I have been afraid. Not for myself so much, but for my children and your children, for your grandchildren, and nieces and nephews. I am grappling with how I explain this violence, both in deed and word, to my children, especially my 7-year old daughter who cannot fathom it, but asks because it is so pervasive that she hears about it on the playground. I worry that my guidance is not enough if our society continues to move towards division. I worry that children will be pit against each other in a manner they shouldn’t be because we adults are so adamant about our positions on each of these (and numerous other) topics.
And so I have decided words are not enough. I need to truly act with love and not just say loving phrases. I disagree strongly with certain points of view. And in all honesty I have gotten angry with those who do not share my position. I have even made unkind statements about them. A couple of days ago, I stopped. And here’s why. I discovered that someone I care about and really like and respect for many reasons holds a stance that is opposed to the one I hold. My first reaction was, I can’t be her friend anymore. That was Fear talking. Because then I took a breath and thought about what I know about this woman’s life experiences. We all come to our beliefs, convictions, etc., based on what we have experienced in life and our perception of those events. It’s not about right and wrong all the time. And more importantly, it’s not for me to decide; nor is it for me to judge.

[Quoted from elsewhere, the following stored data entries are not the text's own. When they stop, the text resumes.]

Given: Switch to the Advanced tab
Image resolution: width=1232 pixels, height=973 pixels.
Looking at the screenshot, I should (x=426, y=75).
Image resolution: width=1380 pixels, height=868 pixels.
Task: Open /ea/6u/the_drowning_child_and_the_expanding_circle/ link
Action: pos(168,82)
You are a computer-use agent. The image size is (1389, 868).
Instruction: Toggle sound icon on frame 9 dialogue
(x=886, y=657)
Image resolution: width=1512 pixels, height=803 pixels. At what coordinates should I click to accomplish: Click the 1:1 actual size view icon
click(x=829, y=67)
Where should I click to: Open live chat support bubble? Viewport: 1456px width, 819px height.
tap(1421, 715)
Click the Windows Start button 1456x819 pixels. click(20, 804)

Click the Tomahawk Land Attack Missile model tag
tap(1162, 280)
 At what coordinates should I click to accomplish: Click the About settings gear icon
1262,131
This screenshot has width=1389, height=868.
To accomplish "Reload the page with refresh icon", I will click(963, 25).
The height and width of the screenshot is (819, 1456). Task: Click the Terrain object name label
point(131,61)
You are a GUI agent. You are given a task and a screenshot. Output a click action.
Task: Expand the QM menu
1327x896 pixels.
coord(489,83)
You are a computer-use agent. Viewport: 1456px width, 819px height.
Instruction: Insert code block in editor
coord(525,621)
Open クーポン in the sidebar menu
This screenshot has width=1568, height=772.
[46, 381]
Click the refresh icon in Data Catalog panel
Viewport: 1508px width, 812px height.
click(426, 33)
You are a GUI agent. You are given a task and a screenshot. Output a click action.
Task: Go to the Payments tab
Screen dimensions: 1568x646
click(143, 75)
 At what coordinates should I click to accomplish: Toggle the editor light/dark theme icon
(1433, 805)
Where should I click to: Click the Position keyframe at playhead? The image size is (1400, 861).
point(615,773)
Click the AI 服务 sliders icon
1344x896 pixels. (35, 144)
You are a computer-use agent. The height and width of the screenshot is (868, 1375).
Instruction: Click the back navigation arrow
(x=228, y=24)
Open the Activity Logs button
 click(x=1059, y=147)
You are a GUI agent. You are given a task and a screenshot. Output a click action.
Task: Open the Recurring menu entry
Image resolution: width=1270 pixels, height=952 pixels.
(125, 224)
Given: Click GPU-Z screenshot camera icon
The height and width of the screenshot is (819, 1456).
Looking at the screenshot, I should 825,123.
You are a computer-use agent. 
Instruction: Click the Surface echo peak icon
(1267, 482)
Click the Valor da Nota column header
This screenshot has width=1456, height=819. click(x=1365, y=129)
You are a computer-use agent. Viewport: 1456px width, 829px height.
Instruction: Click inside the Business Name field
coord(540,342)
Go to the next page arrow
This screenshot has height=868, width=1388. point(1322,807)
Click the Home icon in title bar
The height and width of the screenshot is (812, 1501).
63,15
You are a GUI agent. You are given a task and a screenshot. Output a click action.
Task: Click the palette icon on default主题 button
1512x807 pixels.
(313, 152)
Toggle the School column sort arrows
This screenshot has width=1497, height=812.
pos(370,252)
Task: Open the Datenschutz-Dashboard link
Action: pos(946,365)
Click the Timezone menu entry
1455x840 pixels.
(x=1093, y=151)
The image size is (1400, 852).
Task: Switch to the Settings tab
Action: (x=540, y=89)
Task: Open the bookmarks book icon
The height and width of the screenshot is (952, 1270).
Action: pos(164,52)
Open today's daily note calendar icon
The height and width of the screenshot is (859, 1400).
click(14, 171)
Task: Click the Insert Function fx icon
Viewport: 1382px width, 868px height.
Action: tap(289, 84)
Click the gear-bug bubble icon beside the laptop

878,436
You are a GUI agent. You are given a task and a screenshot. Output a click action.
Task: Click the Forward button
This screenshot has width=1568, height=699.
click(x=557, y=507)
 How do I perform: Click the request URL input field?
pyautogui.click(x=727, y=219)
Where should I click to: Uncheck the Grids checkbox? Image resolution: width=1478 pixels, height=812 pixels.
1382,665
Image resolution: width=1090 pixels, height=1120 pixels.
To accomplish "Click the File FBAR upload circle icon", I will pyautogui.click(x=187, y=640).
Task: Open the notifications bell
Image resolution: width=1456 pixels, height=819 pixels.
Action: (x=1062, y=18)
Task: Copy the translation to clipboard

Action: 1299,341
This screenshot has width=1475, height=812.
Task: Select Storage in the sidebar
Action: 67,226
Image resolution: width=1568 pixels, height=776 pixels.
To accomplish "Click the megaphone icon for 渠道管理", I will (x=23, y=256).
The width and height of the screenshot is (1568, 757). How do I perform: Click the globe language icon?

So, I will try to understand instead of condemn. I will try not to make assumptions about why a person believes what s/he does. I will try not to disparage the beliefs of someone else. I will try to step outside my own experiences, which led to my convictions, and respect that mine is not the only way. I will try to be humble and open and teachable.
And I will trust. I will trust that I don’t know what a certain outcome will mean or not mean. I will trust that something bigger than me, bigger than all of us, is at work even when it is not obvious to me. Because I don’t know everything.
This does not mean I will be mute as I have been. I will speak, work for, and support my viewpoints, but I will not assume these are more valid than another’s. And when I do speak my truth, I will honor that it is not the only truth. I will love instead of hate, even when fear wants to lead me there.
I’m not purporting that my ideas are revolutionary. I have been taught this through various channels my entire life, as I imagine many of you have, and have tried to live by it. The change for me now is that I feel it inside my soul. What I know to be true, is that unless I can love all, I can love none, including my family, my friends, and myself. And that I have to do so without expectation, without condition, without restriction. I do not have to like the acts of some, but to disregard the divinity even of those I dislike is to close myself off from my own light.
So, I wish you all peace and love. I wish that we not see this election, or any of these issues, as a competition where some of us win and some of us lose. I wish that we find a place to meet together and see the good that does reside in all.
Tomorrow night, I imagine I will be feeling quite anxious, because let’s face it, despite this transition I am experiencing, I am still human and realistic. So, I will tap in to this truth and below is one of my avenues towards it. Please use it for yourself also – for when I feel lost, it helps me to be found.
Metta (Loving-Kindness) Prayer
May all beings be peaceful,
May all beings be happy,
May all beings be well,
May all beings be safe,
May all beings be free from suffering,
And may the light within us see the light within all beings.